Diktatörler bir defa devleti ele geçirince, kolay kolay bırakmaz ve sonuçta ülke kaynakları ve vasıflı insangücü yurt dışına çıkar ve ülke daha çok yoksullaşır. Geçmişte İspanya ve Portekiz bu sorunu yaşayan ülkelerdir.
Ülke yoksullaştıkça, insan akları ve demokratik özgürlükler azalır.
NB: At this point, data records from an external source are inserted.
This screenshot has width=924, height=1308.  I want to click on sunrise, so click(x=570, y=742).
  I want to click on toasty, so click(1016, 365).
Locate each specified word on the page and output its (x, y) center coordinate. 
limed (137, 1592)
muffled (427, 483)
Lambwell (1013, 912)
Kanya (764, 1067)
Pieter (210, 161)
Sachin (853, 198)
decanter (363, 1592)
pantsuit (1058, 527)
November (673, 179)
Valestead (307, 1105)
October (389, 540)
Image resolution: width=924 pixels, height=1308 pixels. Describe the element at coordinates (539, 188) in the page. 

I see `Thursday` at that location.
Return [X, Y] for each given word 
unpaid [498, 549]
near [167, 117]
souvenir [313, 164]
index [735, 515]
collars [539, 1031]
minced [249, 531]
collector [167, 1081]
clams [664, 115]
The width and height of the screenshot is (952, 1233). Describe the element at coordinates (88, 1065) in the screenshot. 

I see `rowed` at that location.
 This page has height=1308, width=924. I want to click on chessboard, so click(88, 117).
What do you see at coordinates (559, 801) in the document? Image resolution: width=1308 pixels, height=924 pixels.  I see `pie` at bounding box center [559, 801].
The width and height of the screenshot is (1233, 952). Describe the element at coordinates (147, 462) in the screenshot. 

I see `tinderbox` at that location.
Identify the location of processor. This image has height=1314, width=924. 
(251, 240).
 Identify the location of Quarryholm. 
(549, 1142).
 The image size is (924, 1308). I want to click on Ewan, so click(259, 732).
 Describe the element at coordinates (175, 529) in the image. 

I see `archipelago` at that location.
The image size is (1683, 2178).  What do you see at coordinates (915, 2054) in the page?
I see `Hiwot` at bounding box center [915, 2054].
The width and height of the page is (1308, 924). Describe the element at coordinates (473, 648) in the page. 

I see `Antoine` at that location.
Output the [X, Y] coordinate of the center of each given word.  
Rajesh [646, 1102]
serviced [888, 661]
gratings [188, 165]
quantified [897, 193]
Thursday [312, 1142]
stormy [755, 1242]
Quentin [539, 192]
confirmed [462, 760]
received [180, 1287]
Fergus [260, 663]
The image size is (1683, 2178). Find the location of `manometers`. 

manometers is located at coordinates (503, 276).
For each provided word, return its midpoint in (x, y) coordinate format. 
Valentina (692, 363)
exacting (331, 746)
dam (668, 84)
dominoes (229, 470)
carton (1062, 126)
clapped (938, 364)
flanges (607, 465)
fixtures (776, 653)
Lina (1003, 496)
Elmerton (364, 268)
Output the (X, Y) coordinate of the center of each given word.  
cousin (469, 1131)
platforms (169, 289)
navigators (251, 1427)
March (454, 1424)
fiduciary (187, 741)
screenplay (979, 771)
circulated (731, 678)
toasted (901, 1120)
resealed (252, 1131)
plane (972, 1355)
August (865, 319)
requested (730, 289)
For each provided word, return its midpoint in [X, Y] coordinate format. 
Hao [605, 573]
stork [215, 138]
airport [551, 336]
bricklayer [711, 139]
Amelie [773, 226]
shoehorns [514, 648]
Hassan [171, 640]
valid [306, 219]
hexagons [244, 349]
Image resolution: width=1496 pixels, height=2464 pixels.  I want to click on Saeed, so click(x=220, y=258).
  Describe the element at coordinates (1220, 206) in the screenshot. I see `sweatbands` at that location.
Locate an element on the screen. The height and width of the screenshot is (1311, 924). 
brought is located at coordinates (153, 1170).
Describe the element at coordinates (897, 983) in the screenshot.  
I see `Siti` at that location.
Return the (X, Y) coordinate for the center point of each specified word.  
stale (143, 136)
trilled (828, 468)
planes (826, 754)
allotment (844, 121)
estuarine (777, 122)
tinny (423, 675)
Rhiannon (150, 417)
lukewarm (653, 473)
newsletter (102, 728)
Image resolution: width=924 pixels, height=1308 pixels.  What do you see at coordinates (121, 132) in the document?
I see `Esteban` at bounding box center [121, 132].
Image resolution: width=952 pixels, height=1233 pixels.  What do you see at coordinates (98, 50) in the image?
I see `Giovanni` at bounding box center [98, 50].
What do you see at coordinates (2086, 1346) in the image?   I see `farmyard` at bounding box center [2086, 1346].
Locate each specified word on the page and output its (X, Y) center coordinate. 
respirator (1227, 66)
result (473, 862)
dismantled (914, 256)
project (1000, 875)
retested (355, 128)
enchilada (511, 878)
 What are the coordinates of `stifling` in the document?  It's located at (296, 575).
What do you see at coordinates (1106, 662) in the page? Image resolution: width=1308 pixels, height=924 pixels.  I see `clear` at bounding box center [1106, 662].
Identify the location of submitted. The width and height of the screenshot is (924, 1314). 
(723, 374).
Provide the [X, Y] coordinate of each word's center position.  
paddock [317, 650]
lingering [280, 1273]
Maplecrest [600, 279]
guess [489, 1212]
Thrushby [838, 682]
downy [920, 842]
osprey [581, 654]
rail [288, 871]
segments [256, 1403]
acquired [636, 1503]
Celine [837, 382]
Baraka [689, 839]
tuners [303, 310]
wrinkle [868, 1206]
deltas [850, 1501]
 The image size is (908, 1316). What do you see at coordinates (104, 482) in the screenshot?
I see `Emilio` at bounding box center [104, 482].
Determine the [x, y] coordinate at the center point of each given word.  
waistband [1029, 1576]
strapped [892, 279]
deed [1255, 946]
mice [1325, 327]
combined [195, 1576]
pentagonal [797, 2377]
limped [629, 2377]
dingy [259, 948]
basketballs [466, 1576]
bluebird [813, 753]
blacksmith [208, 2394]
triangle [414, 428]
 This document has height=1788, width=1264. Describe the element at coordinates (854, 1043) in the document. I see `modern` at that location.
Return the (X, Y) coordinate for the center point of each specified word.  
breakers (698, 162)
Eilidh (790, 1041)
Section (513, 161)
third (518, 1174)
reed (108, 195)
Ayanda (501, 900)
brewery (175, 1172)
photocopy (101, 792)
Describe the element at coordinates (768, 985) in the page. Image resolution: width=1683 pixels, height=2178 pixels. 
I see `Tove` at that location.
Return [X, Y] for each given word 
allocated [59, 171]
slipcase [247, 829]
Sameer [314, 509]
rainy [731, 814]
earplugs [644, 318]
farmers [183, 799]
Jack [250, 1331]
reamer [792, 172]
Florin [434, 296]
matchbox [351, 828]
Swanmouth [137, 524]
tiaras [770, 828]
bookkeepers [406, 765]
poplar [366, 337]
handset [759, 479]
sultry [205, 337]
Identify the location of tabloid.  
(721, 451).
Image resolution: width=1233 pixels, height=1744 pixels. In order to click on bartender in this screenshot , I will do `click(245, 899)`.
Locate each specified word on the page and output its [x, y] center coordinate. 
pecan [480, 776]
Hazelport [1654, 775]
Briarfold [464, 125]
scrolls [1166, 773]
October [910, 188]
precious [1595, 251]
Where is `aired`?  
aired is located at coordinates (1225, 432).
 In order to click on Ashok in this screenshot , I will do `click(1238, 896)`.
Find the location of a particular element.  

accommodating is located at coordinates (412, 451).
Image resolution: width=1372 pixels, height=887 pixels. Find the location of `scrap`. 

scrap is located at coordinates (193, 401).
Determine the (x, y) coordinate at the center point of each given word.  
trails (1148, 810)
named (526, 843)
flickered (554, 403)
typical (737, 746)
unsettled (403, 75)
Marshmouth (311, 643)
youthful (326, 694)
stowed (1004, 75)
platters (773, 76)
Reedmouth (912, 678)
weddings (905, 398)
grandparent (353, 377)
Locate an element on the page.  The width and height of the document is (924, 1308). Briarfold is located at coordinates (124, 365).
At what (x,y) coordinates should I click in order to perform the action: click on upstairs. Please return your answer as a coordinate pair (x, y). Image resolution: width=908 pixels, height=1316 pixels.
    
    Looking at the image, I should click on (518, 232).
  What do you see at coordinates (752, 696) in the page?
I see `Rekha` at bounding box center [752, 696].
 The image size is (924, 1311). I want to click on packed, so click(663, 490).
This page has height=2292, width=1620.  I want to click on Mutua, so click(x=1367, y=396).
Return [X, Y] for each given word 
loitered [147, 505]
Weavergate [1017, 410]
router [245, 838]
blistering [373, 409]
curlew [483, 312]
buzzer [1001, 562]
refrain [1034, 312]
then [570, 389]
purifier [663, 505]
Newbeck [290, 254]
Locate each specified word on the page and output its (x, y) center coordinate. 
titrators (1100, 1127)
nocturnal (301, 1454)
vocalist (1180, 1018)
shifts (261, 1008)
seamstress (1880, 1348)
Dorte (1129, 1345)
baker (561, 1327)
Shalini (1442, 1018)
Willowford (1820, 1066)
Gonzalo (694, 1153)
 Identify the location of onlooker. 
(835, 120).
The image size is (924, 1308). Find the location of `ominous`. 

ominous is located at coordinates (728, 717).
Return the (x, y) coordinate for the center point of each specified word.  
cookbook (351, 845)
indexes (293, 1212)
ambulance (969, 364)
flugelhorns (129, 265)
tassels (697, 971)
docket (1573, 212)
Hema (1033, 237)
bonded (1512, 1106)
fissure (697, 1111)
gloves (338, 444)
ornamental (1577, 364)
Ben buna ”Gelişmekte olan ülkelerde ikiz problem: Yoksulluk ve demokrasi kısır döngüsü” diyorum.
Mamafih, Fredoom House endekslerini, ülkelerin fert başına gelirleri ile karşılaştırırsak, Fert Başına Geliri düşük olan ülkelerde özgürlük olmadığını net bir şekilde görebiliriz. (Aşağıdaki Tablo )
Fert başına gelir ve demokrasi
Fert başına gelir
113-000 -20.000 1000 Dolar
arası altında
Toplam ülke sayısı 38 34
Özgür ülke sayısı 32 1
Kısmen özgür ülke 1 20
Özgür olmayan ülke 7 12
Özgür ülke oranı(yüzde) 84.2 3
Yukarıdaki tablodan anlaşılacağı gibi, geliri 20.000 dolardan daha yüksek olan 38 ülkenin yüzde 84.2’si özgür ülkelerdir. Buna karşılık geliri bin doların altında olan 34 ülkeden yalnızca bir tanesi, Benin özgür ülkedir. Beninde eski bir Fransız kolonisidir ve resmi dili Fransızcadır. Halkın demokrasi talebinde Fransız etkisi vardır. Geliri 20.000 dolardan yüksek olduğu halde demokratik olmayan, Katar, Birleşik Arap Emirlikleri, Brunei, Bahreyn ve ummandır. Bu ülkelerin tamamı İslam ülkeleridir. Tamamının zenginlikleri petrol ve doğalgazdan ileri geliyor. Bu ülkelerde petrol gelirini bölüşen birkaç aileyi çıkarırsak, halkın geliri çok daha düşük kalır. Birleşmiş Milletlerin, yoksulluktan önce, insan hakları ve demokratik özgürlükler konusunu dikkate alması gerekir. Elbette Rusya ve Çin faktörünü geçebilirse… Ve elbette ABD’ nin petrol pojelerini aşabilirse!
Sonuç… Açlıktan ölenin mezarı yoktur. Ancak Demokrasi ve özgürlük uğruna binlerce insan ölmüştür. Özgürlük bir defa kaybolunca bir daha geri almak bir veya birkaç ömür gerektirir.